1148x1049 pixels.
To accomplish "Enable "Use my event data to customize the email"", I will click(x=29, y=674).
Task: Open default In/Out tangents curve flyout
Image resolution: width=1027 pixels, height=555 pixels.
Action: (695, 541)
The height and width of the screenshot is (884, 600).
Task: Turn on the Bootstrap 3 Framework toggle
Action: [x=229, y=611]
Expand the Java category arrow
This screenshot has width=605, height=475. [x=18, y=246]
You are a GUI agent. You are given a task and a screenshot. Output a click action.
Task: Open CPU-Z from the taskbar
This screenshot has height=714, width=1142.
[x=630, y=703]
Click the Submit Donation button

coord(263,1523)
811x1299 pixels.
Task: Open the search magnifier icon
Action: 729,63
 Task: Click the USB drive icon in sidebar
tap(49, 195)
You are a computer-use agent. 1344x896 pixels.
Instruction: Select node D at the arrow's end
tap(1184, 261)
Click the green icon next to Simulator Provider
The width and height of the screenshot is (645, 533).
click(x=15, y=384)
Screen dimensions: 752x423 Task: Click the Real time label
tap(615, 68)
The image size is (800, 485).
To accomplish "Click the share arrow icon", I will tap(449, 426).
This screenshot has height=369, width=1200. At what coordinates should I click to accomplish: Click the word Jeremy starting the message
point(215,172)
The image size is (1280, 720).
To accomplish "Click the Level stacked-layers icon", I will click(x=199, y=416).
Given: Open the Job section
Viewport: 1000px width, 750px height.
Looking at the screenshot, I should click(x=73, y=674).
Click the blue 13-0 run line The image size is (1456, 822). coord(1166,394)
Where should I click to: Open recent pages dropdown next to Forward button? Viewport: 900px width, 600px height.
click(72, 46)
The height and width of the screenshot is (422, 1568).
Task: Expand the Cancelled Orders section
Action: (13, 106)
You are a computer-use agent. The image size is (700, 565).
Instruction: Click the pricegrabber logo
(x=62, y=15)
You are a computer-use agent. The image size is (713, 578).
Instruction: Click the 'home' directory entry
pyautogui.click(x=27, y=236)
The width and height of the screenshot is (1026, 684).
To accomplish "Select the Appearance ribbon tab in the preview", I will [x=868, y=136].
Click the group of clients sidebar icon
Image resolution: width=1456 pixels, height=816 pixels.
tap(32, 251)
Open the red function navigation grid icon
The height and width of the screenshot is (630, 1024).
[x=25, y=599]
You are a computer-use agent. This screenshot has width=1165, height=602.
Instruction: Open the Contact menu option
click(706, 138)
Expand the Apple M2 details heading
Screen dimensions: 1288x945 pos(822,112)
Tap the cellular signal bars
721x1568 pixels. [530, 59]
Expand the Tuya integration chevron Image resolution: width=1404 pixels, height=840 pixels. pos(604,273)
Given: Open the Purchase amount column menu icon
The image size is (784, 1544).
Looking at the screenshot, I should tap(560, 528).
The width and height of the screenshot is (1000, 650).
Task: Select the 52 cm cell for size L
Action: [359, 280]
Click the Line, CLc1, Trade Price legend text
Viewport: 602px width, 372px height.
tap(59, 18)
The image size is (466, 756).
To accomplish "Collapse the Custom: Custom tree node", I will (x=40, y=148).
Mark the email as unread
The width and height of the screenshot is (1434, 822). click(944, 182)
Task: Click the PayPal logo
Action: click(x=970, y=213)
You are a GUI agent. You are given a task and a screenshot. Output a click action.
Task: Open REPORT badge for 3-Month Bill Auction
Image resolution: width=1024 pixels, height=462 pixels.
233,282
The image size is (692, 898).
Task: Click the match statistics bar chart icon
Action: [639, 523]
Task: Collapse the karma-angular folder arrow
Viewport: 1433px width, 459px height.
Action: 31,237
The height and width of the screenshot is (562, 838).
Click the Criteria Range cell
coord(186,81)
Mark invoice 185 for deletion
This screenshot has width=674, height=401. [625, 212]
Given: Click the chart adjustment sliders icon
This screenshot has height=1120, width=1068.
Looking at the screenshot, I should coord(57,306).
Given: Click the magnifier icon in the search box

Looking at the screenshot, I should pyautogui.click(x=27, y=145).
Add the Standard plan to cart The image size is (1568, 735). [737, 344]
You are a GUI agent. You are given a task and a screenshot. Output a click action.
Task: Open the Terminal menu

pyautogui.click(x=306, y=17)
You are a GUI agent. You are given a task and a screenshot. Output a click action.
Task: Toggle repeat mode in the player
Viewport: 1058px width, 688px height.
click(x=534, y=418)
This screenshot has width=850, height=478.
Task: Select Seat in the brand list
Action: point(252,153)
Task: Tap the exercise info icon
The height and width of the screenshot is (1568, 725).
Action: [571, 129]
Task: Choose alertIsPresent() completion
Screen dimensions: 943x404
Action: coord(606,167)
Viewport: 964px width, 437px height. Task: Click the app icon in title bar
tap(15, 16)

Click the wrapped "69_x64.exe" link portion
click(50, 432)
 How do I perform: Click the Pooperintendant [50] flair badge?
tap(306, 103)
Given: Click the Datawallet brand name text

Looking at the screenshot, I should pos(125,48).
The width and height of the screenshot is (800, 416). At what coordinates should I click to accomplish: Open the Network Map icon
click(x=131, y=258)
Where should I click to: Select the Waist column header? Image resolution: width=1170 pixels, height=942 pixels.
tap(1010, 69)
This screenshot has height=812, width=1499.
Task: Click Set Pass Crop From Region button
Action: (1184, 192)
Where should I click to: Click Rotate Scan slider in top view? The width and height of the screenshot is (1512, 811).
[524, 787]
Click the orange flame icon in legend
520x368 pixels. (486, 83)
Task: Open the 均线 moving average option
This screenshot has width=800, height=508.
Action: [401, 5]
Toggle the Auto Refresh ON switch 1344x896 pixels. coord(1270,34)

# # #

Write out, word for word, the line containing "Click the wrapped" and every line after it to the end of the data above.

Answer:
Click the wrapped "69_x64.exe" link portion
click(50, 432)
 How do I perform: Click the Pooperintendant [50] flair badge?
tap(306, 103)
Given: Click the Datawallet brand name text

Looking at the screenshot, I should pos(125,48).
The width and height of the screenshot is (800, 416). At what coordinates should I click to accomplish: Open the Network Map icon
click(x=131, y=258)
Where should I click to: Select the Waist column header? Image resolution: width=1170 pixels, height=942 pixels.
tap(1010, 69)
This screenshot has height=812, width=1499.
Task: Click Set Pass Crop From Region button
Action: (1184, 192)
Where should I click to: Click Rotate Scan slider in top view? The width and height of the screenshot is (1512, 811).
[524, 787]
Click the orange flame icon in legend
520x368 pixels. (486, 83)
Task: Open the 均线 moving average option
This screenshot has width=800, height=508.
Action: [401, 5]
Toggle the Auto Refresh ON switch 1344x896 pixels. coord(1270,34)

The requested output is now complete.